*What is asked*:
Turn everything in the data from the line containing "Task: Select the Shapes tool in sidebar" down to the line containing "[x=67, y=16]", both lines included, into a numbered list, leaving out any blank lines.

*Provided entries*:
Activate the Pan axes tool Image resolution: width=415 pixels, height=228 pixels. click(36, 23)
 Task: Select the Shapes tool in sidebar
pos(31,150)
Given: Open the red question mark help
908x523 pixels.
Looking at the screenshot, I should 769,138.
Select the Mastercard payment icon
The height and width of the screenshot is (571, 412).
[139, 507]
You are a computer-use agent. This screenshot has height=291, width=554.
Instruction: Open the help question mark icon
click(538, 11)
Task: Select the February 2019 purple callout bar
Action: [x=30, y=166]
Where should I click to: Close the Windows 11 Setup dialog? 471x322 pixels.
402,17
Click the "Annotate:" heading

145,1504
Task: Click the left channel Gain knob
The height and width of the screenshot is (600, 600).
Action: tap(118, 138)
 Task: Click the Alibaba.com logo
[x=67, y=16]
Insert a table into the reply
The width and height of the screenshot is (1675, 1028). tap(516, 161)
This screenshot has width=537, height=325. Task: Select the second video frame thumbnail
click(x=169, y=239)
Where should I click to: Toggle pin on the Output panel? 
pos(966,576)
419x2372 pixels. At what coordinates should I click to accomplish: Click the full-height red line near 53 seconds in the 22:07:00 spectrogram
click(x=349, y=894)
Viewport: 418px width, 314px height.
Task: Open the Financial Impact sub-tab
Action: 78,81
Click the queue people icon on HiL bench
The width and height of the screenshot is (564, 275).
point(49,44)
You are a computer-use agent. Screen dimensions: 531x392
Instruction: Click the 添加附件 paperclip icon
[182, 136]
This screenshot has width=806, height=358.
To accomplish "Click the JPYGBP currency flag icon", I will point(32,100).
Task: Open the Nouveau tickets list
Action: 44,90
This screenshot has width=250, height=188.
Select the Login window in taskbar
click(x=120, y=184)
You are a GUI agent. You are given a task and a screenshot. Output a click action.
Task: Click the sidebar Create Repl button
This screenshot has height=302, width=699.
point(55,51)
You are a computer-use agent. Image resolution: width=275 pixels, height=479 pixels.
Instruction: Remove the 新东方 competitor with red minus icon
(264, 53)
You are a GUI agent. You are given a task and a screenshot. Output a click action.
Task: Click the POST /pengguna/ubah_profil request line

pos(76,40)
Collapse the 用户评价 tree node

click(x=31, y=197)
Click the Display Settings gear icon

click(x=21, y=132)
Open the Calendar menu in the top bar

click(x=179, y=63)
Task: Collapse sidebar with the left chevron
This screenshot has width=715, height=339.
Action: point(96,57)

*Answer to the exercise*:
1.  Task: Select the Shapes tool in sidebar
2. pos(31,150)
3. Given: Open the red question mark help
4. 908x523 pixels.
5. Looking at the screenshot, I should 769,138.
6. Select the Mastercard payment icon
7. The height and width of the screenshot is (571, 412).
8. [139, 507]
9. You are a computer-use agent. This screenshot has height=291, width=554.
10. Instruction: Open the help question mark icon
11. click(538, 11)
12. Task: Select the February 2019 purple callout bar
13. Action: [x=30, y=166]
14. Where should I click to: Close the Windows 11 Setup dialog? 471x322 pixels.
15. 402,17
16. Click the "Annotate:" heading
17. 145,1504
18. Task: Click the left channel Gain knob
19. The height and width of the screenshot is (600, 600).
20. Action: tap(118, 138)
21.  Task: Click the Alibaba.com logo
22. [x=67, y=16]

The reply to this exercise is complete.